*WHAT YOU WILL DO*. Could you write out every entry exactly as it stands?

*** LISTED ENTRIES ***

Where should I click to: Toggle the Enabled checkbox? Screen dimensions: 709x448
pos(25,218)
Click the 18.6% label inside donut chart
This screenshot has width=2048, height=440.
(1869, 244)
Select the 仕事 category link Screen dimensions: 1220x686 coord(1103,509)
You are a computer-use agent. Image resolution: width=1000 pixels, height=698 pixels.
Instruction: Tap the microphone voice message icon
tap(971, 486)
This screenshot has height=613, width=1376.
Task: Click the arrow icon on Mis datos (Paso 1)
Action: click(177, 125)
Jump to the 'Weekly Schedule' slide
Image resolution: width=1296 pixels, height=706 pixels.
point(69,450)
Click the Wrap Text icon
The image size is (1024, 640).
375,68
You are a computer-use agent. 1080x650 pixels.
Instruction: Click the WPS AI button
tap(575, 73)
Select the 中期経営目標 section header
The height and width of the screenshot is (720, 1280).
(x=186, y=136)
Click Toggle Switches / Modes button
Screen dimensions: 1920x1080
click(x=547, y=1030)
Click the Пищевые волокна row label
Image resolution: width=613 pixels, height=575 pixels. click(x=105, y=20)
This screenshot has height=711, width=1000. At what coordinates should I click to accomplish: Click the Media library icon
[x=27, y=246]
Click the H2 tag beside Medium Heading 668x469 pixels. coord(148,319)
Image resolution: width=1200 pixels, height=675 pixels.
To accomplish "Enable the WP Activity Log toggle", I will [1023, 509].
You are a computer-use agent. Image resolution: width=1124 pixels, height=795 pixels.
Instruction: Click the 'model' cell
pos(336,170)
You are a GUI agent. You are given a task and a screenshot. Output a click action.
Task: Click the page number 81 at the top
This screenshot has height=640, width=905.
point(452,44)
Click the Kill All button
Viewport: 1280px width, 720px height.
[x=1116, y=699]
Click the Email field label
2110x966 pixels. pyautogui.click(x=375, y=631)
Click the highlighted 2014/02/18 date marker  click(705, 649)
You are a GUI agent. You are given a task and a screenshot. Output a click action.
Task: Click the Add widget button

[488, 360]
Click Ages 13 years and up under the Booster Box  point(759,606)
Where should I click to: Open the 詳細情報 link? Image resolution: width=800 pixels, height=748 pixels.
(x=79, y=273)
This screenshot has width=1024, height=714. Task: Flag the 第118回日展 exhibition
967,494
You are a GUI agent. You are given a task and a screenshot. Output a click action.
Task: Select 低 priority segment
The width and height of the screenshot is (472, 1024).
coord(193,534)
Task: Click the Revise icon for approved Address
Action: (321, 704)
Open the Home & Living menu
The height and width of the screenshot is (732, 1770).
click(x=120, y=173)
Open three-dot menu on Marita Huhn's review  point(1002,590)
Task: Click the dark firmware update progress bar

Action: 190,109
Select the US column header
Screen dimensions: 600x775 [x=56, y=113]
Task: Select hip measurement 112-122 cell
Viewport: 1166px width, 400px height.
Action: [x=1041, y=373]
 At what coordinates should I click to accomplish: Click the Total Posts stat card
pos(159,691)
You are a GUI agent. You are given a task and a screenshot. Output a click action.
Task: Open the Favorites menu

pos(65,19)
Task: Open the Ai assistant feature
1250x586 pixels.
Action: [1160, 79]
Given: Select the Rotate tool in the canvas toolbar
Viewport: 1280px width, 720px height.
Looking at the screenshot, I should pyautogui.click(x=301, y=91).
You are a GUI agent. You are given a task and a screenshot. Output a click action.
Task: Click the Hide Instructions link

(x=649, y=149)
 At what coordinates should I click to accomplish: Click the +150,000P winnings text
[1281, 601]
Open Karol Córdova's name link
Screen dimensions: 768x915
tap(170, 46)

*** End of LISTED ENTRIES ***

*ANSWER*.
Where should I click to: Toggle the Enabled checkbox? Screen dimensions: 709x448
pos(25,218)
Click the 18.6% label inside donut chart
This screenshot has width=2048, height=440.
(1869, 244)
Select the 仕事 category link Screen dimensions: 1220x686 coord(1103,509)
You are a computer-use agent. Image resolution: width=1000 pixels, height=698 pixels.
Instruction: Tap the microphone voice message icon
tap(971, 486)
This screenshot has height=613, width=1376.
Task: Click the arrow icon on Mis datos (Paso 1)
Action: click(177, 125)
Jump to the 'Weekly Schedule' slide
Image resolution: width=1296 pixels, height=706 pixels.
point(69,450)
Click the Wrap Text icon
The image size is (1024, 640).
375,68
You are a computer-use agent. 1080x650 pixels.
Instruction: Click the WPS AI button
tap(575, 73)
Select the 中期経営目標 section header
The height and width of the screenshot is (720, 1280).
(x=186, y=136)
Click Toggle Switches / Modes button
Screen dimensions: 1920x1080
click(x=547, y=1030)
Click the Пищевые волокна row label
Image resolution: width=613 pixels, height=575 pixels. click(x=105, y=20)
This screenshot has height=711, width=1000. At what coordinates should I click to accomplish: Click the Media library icon
[x=27, y=246]
Click the H2 tag beside Medium Heading 668x469 pixels. coord(148,319)
Image resolution: width=1200 pixels, height=675 pixels.
To accomplish "Enable the WP Activity Log toggle", I will [1023, 509].
You are a computer-use agent. Image resolution: width=1124 pixels, height=795 pixels.
Instruction: Click the 'model' cell
pos(336,170)
You are a GUI agent. You are given a task and a screenshot. Output a click action.
Task: Click the page number 81 at the top
This screenshot has height=640, width=905.
point(452,44)
Click the Kill All button
Viewport: 1280px width, 720px height.
[x=1116, y=699]
Click the Email field label
2110x966 pixels. pyautogui.click(x=375, y=631)
Click the highlighted 2014/02/18 date marker  click(705, 649)
You are a GUI agent. You are given a task and a screenshot. Output a click action.
Task: Click the Add widget button

[488, 360]
Click Ages 13 years and up under the Booster Box  point(759,606)
Where should I click to: Open the 詳細情報 link? Image resolution: width=800 pixels, height=748 pixels.
(x=79, y=273)
This screenshot has width=1024, height=714. Task: Flag the 第118回日展 exhibition
967,494
You are a GUI agent. You are given a task and a screenshot. Output a click action.
Task: Select 低 priority segment
The width and height of the screenshot is (472, 1024).
coord(193,534)
Task: Click the Revise icon for approved Address
Action: (321, 704)
Open the Home & Living menu
The height and width of the screenshot is (732, 1770).
click(x=120, y=173)
Open three-dot menu on Marita Huhn's review  point(1002,590)
Task: Click the dark firmware update progress bar

Action: 190,109
Select the US column header
Screen dimensions: 600x775 [x=56, y=113]
Task: Select hip measurement 112-122 cell
Viewport: 1166px width, 400px height.
Action: [x=1041, y=373]
 At what coordinates should I click to accomplish: Click the Total Posts stat card
pos(159,691)
You are a GUI agent. You are given a task and a screenshot. Output a click action.
Task: Open the Favorites menu

pos(65,19)
Task: Open the Ai assistant feature
1250x586 pixels.
Action: [1160, 79]
Given: Select the Rotate tool in the canvas toolbar
Viewport: 1280px width, 720px height.
Looking at the screenshot, I should pyautogui.click(x=301, y=91).
You are a GUI agent. You are given a task and a screenshot. Output a click action.
Task: Click the Hide Instructions link

(x=649, y=149)
 At what coordinates should I click to accomplish: Click the +150,000P winnings text
[1281, 601]
Open Karol Córdova's name link
Screen dimensions: 768x915
tap(170, 46)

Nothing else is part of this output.